Meeting report

Meeting report as a Google doc: https://docs.google.com/document/pub?id=1Vp0LuJUbfMzv4dSP82wZx4rSdGx-XworwhNT6tBTTns
A PDF version of the meeting report is attached to this page.

Report from RTC-Web Workshop

Mountain View, October 6, 2010

Executive summary

Extending the browser with functionality that allows interactive audio and video directly between users is an idea that has great value. It is also possible to do.
All present agree that a standardized platform of APIs and protocols, that allows applications running in a Web page in one browser to communicate using audio and video with another application running in another browser, will greatly facilitate the development and deployment of such applications.
We will work together to try to define and realize such a platform.

Workshop goals

The goal of the workshop was to start the discussion among a (relatively) small set of key actors in the industry to see if it was possible to reach agreement on whether building a standardized platform for real time collaboration in the browser was a Good Thing, and if it was possible to reach some common understanding of what properties such a platform needed to have to be useful.
The workshop did not have as a goal to reach any decisions about what the standards should be; this is an exercise best left to work in existing standards organizations.

Workshop participants

The participants came from across the industry; Microsoft, Apple, Google, Skype, Mozilla, Intel, IBM, Ericsson, Cisco, Opera and Logitech were among those represented.
  1. Bernard Aboba, Microsoft
  2. Harald Alvestrand, Google
  3. Francois Audet, Skype
  4. Richard Barnes, BBN
  5. Adam Barth, Google
  6. Christopher Blizzard, Mozilla
  7. Chris Cavigioli, Intel
  8. Alissa Cooper, CDT
  9. Jeremy Doig, Google
  10. Lisa Dusseault, Linden Lab
  11. Niklas Enbom, GIPS
  12. Ian Fette, Google
  13. Pat Galvin, IBM
  14. Roar Hagen
  15. Stefan Håkansson, Ericsson
  16. Tom Harper, Logitech
  17. Ian Hickson, Google
  18. Magnus Hiie, Skype
  19. Joe Hildebrand, Cisco/Webex
  20. Markus Isomaki, Nokia
  21. Philip Jägenstedt, Opera
  22. Cullen Jennings, Cisco
  23. Matthew Kaufman, Skype
  24. Piotr Kessler, Ericsson
  25. Bastiaan Kleijn, GIPS
  26. Serge Lachapelle, Google
  27. Philippe Le Hegaret, W3C
  28. Rian Liebenberg, Google
  29. Jan Linden, GIPS
  30. Henrik Lundin, GIPS
  31. John Luther, Google
  32. Debargha Mukherjee, Google
  33. Mark Nottingham, Yahoo!
  34. Jon Peterson, Neustar
  35. Hubert Przybysz, Ericsson
  36. Eric Rescorla, Skype
  37. Aron Rosenberg, Logitech
  38. Jonathan Rosenberg, Skype
  39. Umesh Shah, Intel
  40. Jonas Sicking, Mozilla
  41. David Singer, Apple
  42. Tim Terriberry, Mozilla
  43. Hannes Tschofenig, Nokia-Siemens
  44. Justin Uberti, Google
  45. Jean-Marc Valin, Octasic
  46. Koen Vos, Skype
  47. Richard Winterton, Intel


Workshop format and discussions

Before the workshop, most of the participants sent in short papers to stimulate the participants’ thinking. These papers are all available at http://rtc-web.alvestrand.com/papers and were made available to participants prior to the meeting.
At the workshop itself, some participants were invited to introduce various topics; see http://rtc-web.alvestrand.com/slides for the slideware they used (if any), and the group then spent most of the time in a free-form discussion, followed by a short summary at the end.

Workshop conclusions

Scope of work

The scope of work is real time client-to-client communication between apps running in browsers - using audio and video, but not necessarily limited to those media formats. The media exchange may, but need not, be mediated via a server (servers usually imply a huge latency cost, from the time it takes to get there and back).
Interworking with non-browser devices is of interest, but only if the non-browser device supports a compatible protocol set - this will, at minimum, involve use of STUN for connection establishment (see “security” below).
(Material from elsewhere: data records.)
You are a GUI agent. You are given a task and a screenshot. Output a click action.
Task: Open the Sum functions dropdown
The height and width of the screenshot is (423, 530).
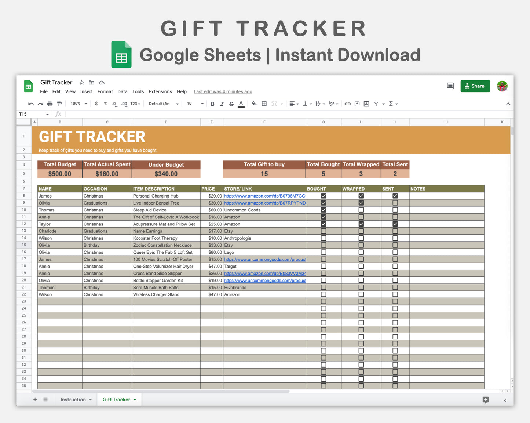pyautogui.click(x=392, y=104)
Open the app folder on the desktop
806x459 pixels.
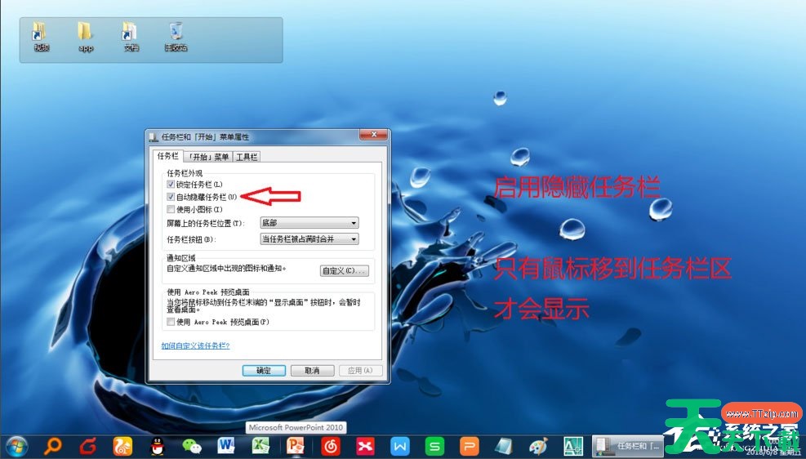86,37
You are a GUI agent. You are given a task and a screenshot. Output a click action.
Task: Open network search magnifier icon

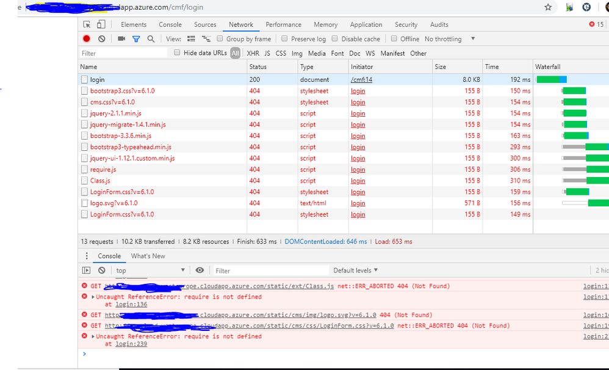pyautogui.click(x=151, y=38)
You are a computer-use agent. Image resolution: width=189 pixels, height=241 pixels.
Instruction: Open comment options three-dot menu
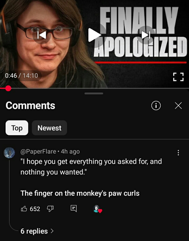click(178, 153)
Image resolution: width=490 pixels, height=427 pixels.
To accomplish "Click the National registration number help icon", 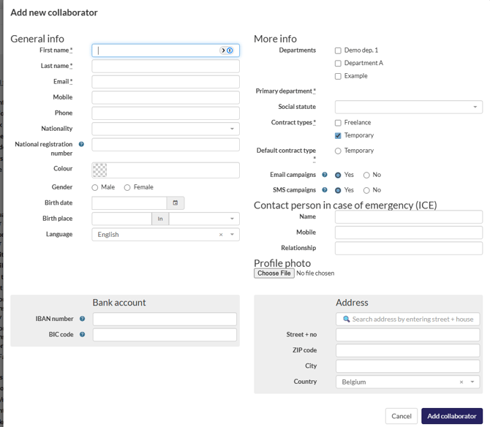I will 81,145.
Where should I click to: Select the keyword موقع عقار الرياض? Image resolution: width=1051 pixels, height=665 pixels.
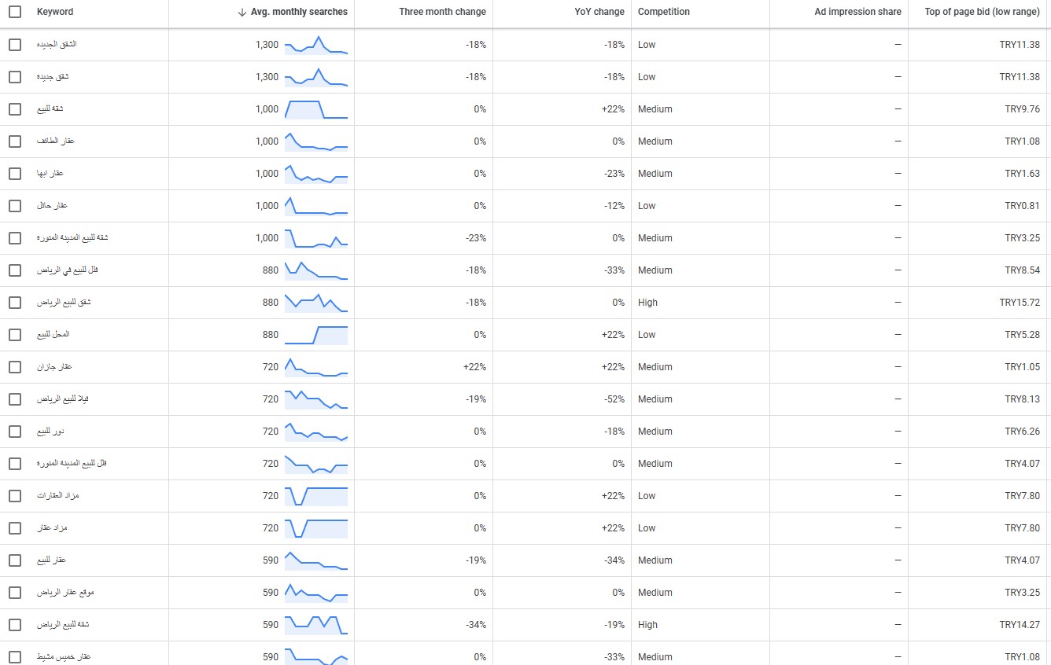tap(14, 592)
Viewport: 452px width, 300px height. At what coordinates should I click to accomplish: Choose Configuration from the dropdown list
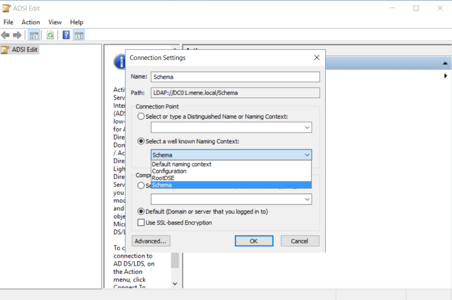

The question of whether we’re “integrating a softphone in the browser” (that is, putting signalling functionality in the browser) or “providing P2P sockets” (media only, leaving signalling to Javascript and backends) is still not completely settled - it’s reasonably clear that if the effort is to be successful, the hosting website + the browser functionality have to be able to function as a softphone or a videoconferencing unit together, but this does not dictate the division of labor between the website, the browser and the active content that the browser executes.
If we want to implement, for instance, a softphone-in-a-browser that interworks with SIP phones, we still need the interdomain interworking protocols we all know, including public endpoint identifiers and all that. This places certain constraints on the semantics of the functionality that is in the browser - it has to support at least functionality enough to work in this scenario, whether the signalling functionality is built into the browser, executed in Javascript or performed by the backend Web server.

Security and privacy

The privacy issues involve, among other things, that people’s devices be turned on with their consent, and not without it - but UI design experience strongly suggests that there are no foolproof ways to achieve this. The history of the “lock icon” shows some success, but also some clear limits to such an approach; the current “camera light is on when camera is on” has variable implementation (some of them subvertable), and is in fact sometimes overlooked by the user even when it works.
The nature of peer-to-peer communication is such that the same origin policy that is presently used for Javascript is simply not appropriate; clients have to communicate using multimedia to someone who does not, themselves, run a website.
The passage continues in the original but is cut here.